- [EXERCISE INPUTS]

══════════════════════════════

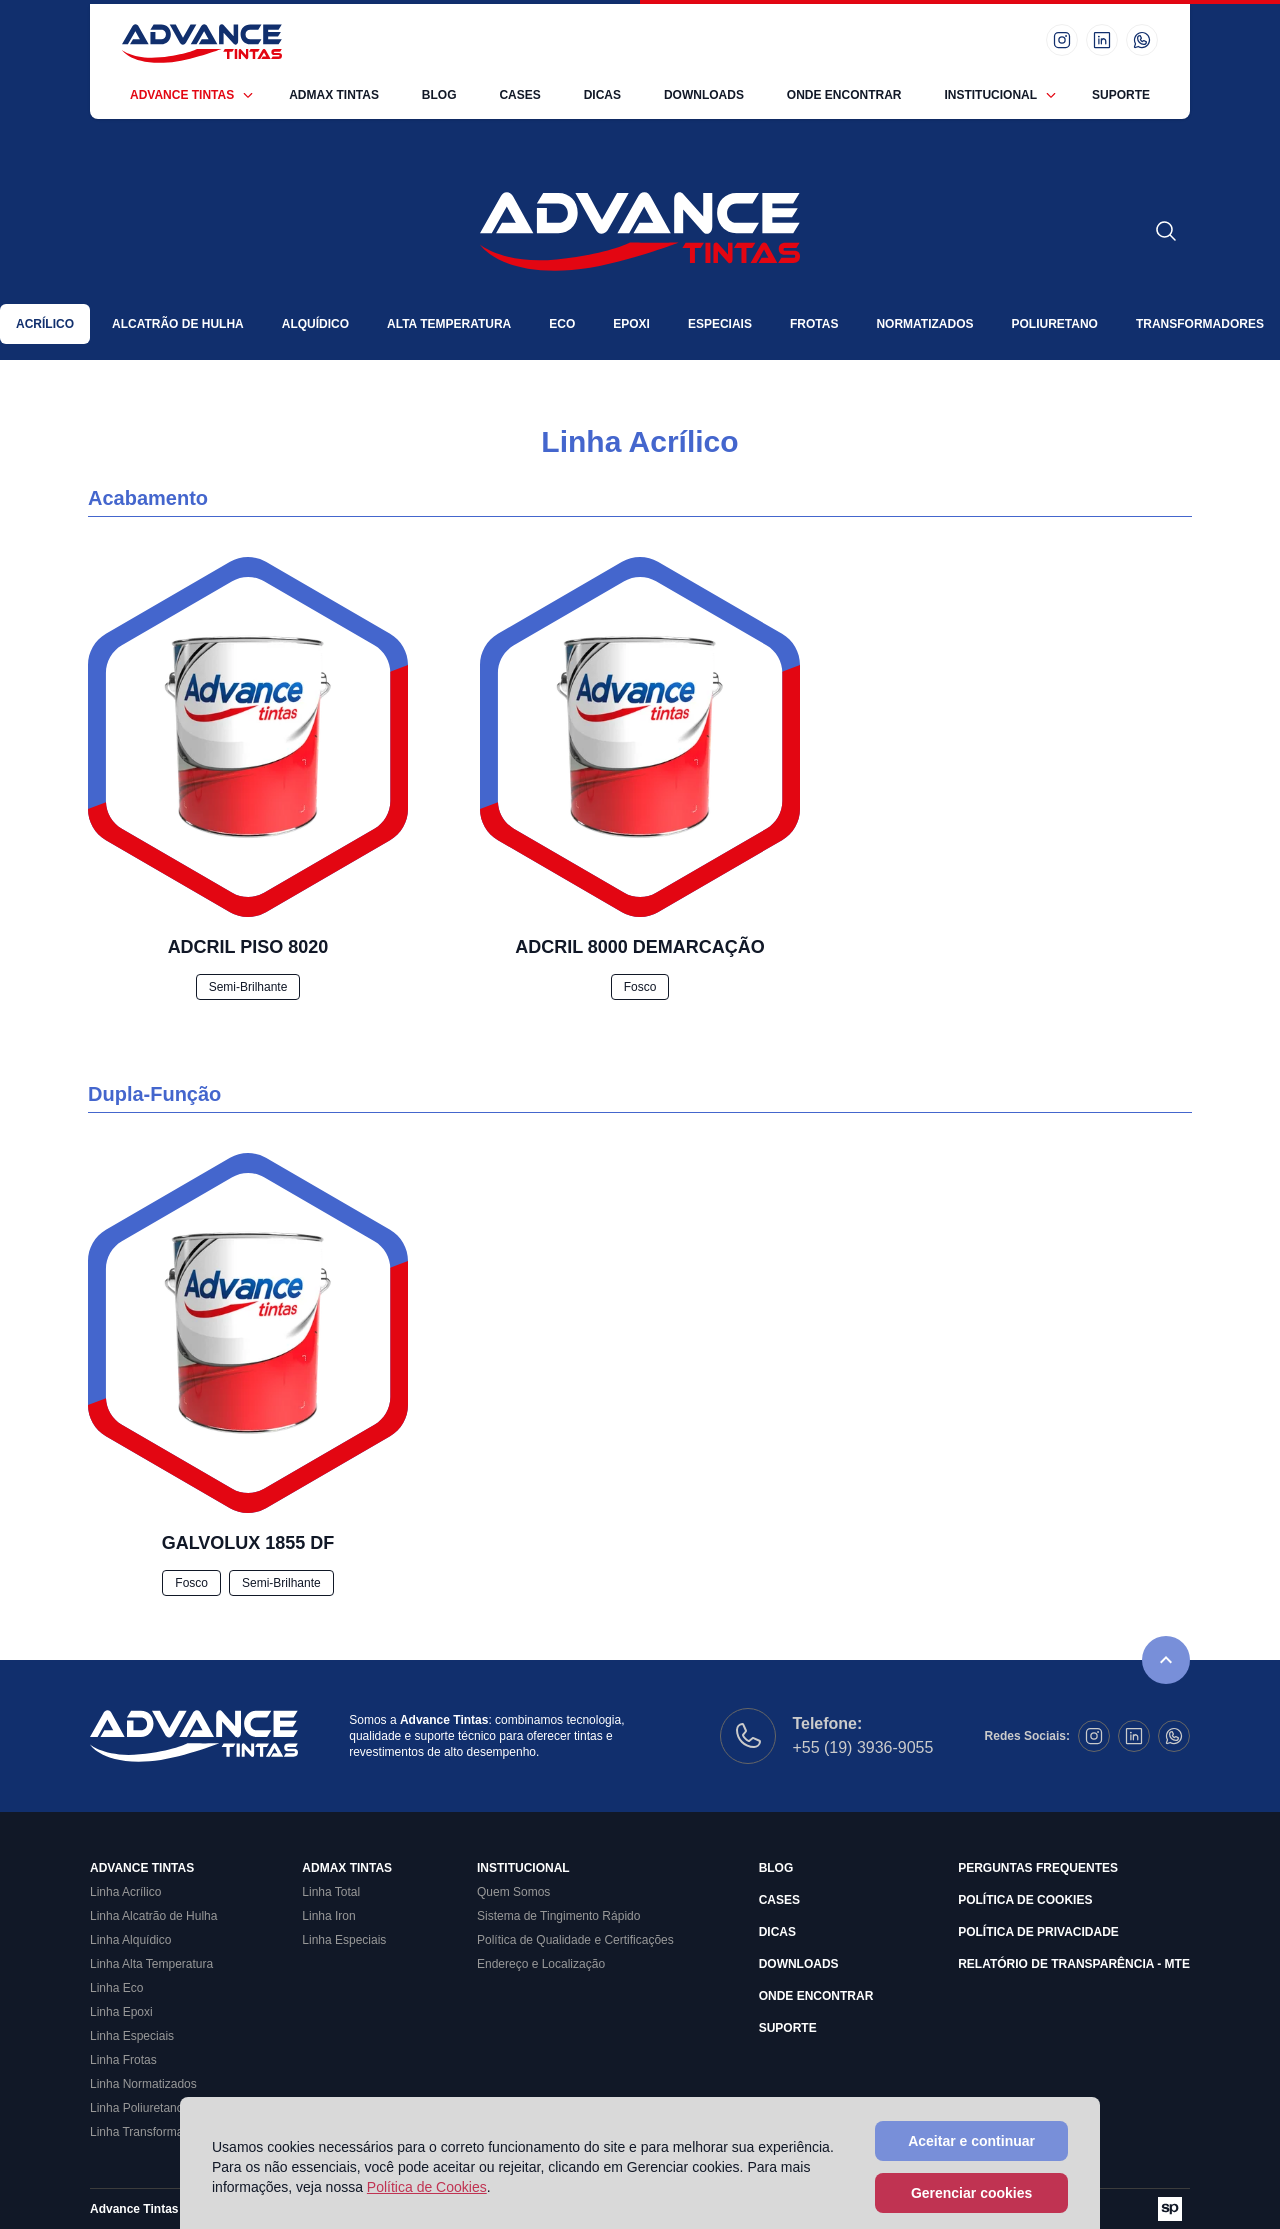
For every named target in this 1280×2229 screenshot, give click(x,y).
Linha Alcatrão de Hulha (153, 1916)
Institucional (990, 95)
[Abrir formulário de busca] (1166, 231)
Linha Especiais (132, 2036)
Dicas (602, 95)
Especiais (720, 324)
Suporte (1121, 95)
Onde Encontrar (844, 95)
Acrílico (45, 324)
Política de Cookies (1025, 1900)
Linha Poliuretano (136, 2108)
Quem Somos (513, 1892)
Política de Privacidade (1038, 1932)
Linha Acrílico (125, 1892)
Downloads (704, 95)
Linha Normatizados (143, 2084)
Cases (519, 95)
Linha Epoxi (121, 2012)
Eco (562, 324)
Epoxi (631, 324)
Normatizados (924, 324)
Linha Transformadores (151, 2132)
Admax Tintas (334, 95)
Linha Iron (328, 1916)
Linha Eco (116, 1988)
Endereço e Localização (541, 1964)
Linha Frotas (123, 2060)
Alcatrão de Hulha (178, 324)
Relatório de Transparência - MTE (1074, 1964)
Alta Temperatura (449, 324)
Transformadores (1200, 324)
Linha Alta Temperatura (151, 1964)
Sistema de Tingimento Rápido (558, 1916)
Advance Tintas (182, 95)
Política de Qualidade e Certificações (575, 1940)
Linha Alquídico (130, 1940)
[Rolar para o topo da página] (1166, 1660)
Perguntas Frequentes (1038, 1868)
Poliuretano (1054, 324)
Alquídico (315, 324)
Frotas (814, 324)
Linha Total (331, 1892)
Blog (439, 95)
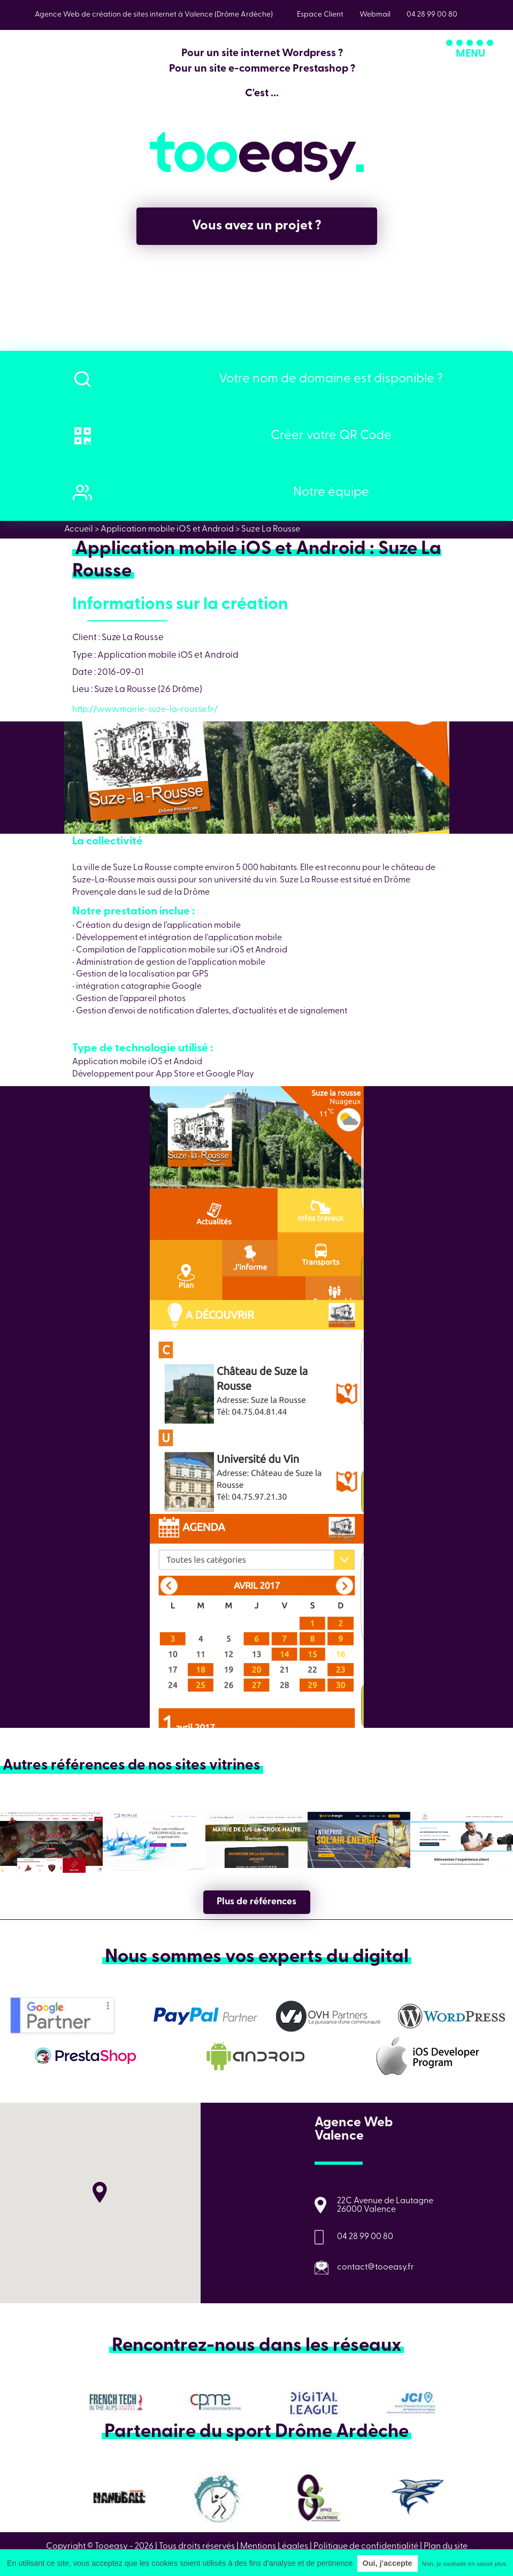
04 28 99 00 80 (365, 2237)
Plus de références (256, 1902)
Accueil (78, 529)
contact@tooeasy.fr (375, 2267)
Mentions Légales (274, 2546)
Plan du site (446, 2546)
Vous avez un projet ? (256, 226)
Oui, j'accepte (387, 2563)
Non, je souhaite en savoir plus (464, 2563)
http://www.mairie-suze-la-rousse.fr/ (145, 709)
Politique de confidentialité (365, 2546)
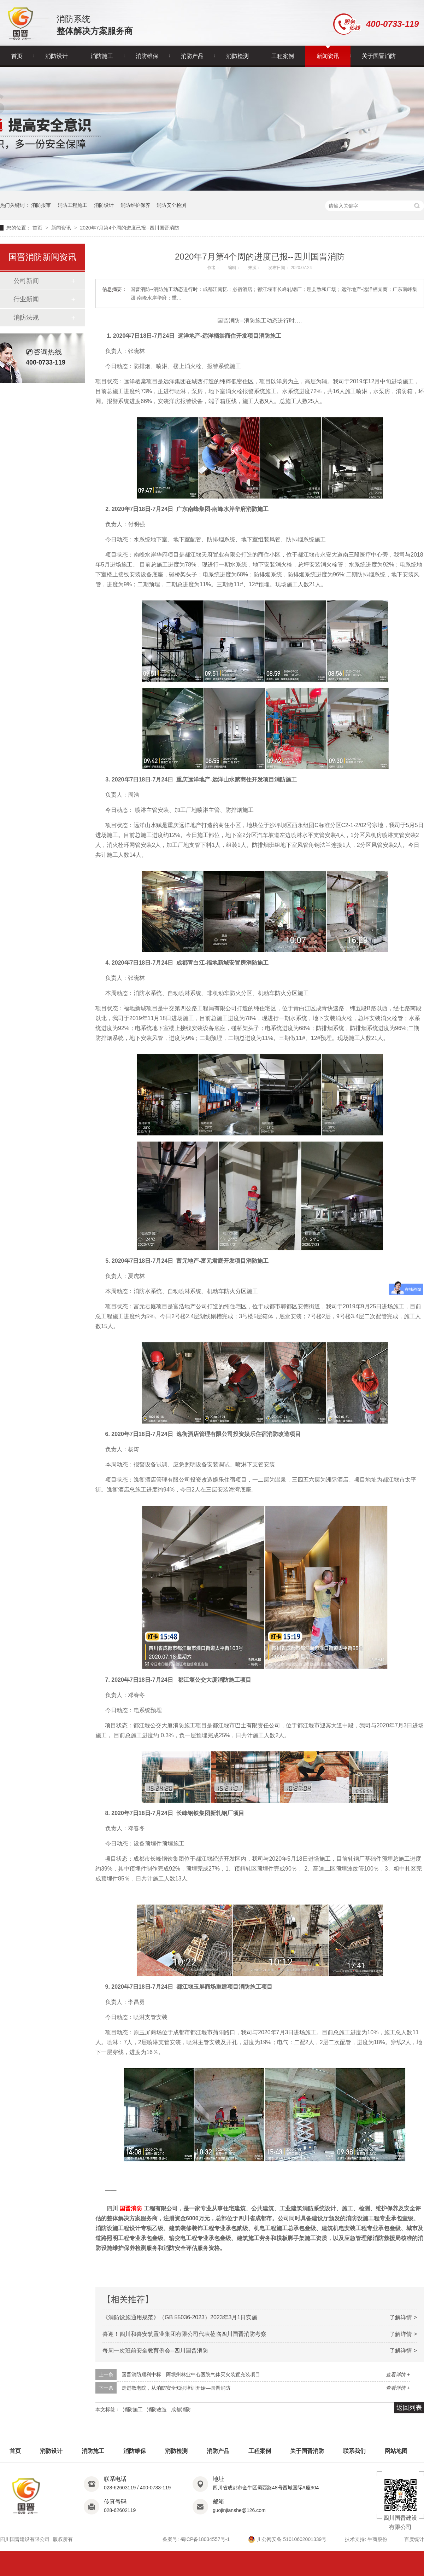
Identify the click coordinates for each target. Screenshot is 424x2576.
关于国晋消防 (379, 56)
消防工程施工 (72, 205)
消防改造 (157, 2409)
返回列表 (409, 2407)
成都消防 (181, 2409)
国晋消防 (130, 2208)
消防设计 (56, 56)
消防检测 (237, 56)
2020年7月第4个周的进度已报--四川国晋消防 (129, 228)
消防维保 (147, 56)
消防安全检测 (171, 205)
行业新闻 (26, 299)
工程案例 (282, 56)
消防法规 (26, 317)
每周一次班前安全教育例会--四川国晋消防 (155, 2351)
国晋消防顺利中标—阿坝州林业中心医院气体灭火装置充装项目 (191, 2374)
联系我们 (354, 2451)
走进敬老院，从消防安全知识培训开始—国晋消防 (176, 2388)
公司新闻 (26, 280)
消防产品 (192, 56)
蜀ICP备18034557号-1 (205, 2539)
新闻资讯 (328, 56)
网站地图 (396, 2451)
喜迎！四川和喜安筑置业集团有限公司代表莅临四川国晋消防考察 (184, 2334)
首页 (17, 56)
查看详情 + (398, 2374)
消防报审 (41, 205)
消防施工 (101, 56)
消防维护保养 (135, 205)
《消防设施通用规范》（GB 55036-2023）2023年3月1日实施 (179, 2317)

══════════════════════════════

- [WORK TO DO] Please turn every line of the records above into a JSON list of strings, with one string per line, no blank lines, and the pictures left out.

- [ANSWER TO THE PROBLEM]
[
  "For every named target in this 1280×2229 screenshot, give click(x,y).",
  "Linha Alcatrão de Hulha (153, 1916)",
  "Institucional (990, 95)",
  "[Abrir formulário de busca] (1166, 231)",
  "Linha Especiais (132, 2036)",
  "Dicas (602, 95)",
  "Especiais (720, 324)",
  "Suporte (1121, 95)",
  "Onde Encontrar (844, 95)",
  "Acrílico (45, 324)",
  "Política de Cookies (1025, 1900)",
  "Linha Poliuretano (136, 2108)",
  "Quem Somos (513, 1892)",
  "Política de Privacidade (1038, 1932)",
  "Linha Acrílico (125, 1892)",
  "Downloads (704, 95)",
  "Linha Normatizados (143, 2084)",
  "Cases (519, 95)",
  "Linha Epoxi (121, 2012)",
  "Eco (562, 324)",
  "Epoxi (631, 324)",
  "Normatizados (924, 324)",
  "Linha Transformadores (151, 2132)",
  "Admax Tintas (334, 95)",
  "Linha Iron (328, 1916)",
  "Linha Eco (116, 1988)",
  "Endereço e Localização (541, 1964)",
  "Linha Frotas (123, 2060)",
  "Alcatrão de Hulha (178, 324)",
  "Relatório de Transparência - MTE (1074, 1964)",
  "Alta Temperatura (449, 324)",
  "Transformadores (1200, 324)",
  "Linha Alta Temperatura (151, 1964)",
  "Sistema de Tingimento Rápido (558, 1916)",
  "Advance Tintas (182, 95)",
  "Política de Qualidade e Certificações (575, 1940)",
  "Linha Alquídico (130, 1940)",
  "[Rolar para o topo da página] (1166, 1660)",
  "Perguntas Frequentes (1038, 1868)",
  "Poliuretano (1054, 324)",
  "Alquídico (315, 324)",
  "Frotas (814, 324)",
  "Linha Total (331, 1892)",
  "Blog (439, 95)",
  "04 28 99 00 80 (365, 2237)",
  "Plus de références (256, 1902)",
  "Accueil (78, 529)",
  "contact@tooeasy.fr (375, 2267)",
  "Mentions Légales (274, 2546)",
  "Plan du site (446, 2546)",
  "Vous avez un projet ? (256, 226)",
  "Oui, j'accepte (387, 2563)",
  "Non, je souhaite en savoir plus (464, 2563)",
  "http://www.mairie-suze-la-rousse.fr/ (145, 709)",
  "Politique de confidentialité (365, 2546)",
  "Identify the click coordinates for each target. Screenshot is 424x2576.",
  "关于国晋消防 (379, 56)",
  "消防工程施工 (72, 205)",
  "消防改造 (157, 2409)",
  "返回列表 (409, 2407)",
  "成都消防 (181, 2409)",
  "国晋消防 (130, 2208)",
  "消防设计 (56, 56)",
  "消防检测 (237, 56)",
  "2020年7月第4个周的进度已报--四川国晋消防 (129, 228)",
  "消防维保 (147, 56)",
  "消防安全检测 (171, 205)",
  "行业新闻 (26, 299)",
  "工程案例 (282, 56)",
  "消防法规 (26, 317)",
  "每周一次班前安全教育例会--四川国晋消防 (155, 2351)",
  "国晋消防顺利中标—阿坝州林业中心医院气体灭火装置充装项目 (191, 2374)",
  "联系我们 (354, 2451)",
  "走进敬老院，从消防安全知识培训开始—国晋消防 (176, 2388)",
  "公司新闻 (26, 280)",
  "消防产品 (192, 56)",
  "蜀ICP备18034557号-1 (205, 2539)",
  "新闻资讯 (328, 56)",
  "网站地图 (396, 2451)",
  "喜迎！四川和喜安筑置业集团有限公司代表莅临四川国晋消防考察 (184, 2334)",
  "首页 (17, 56)",
  "查看详情 + (398, 2374)",
  "消防报审 (41, 205)",
  "消防施工 (101, 56)",
  "消防维护保养 (135, 205)",
  "《消防设施通用规范》（GB 55036-2023）2023年3月1日实施 (179, 2317)"
]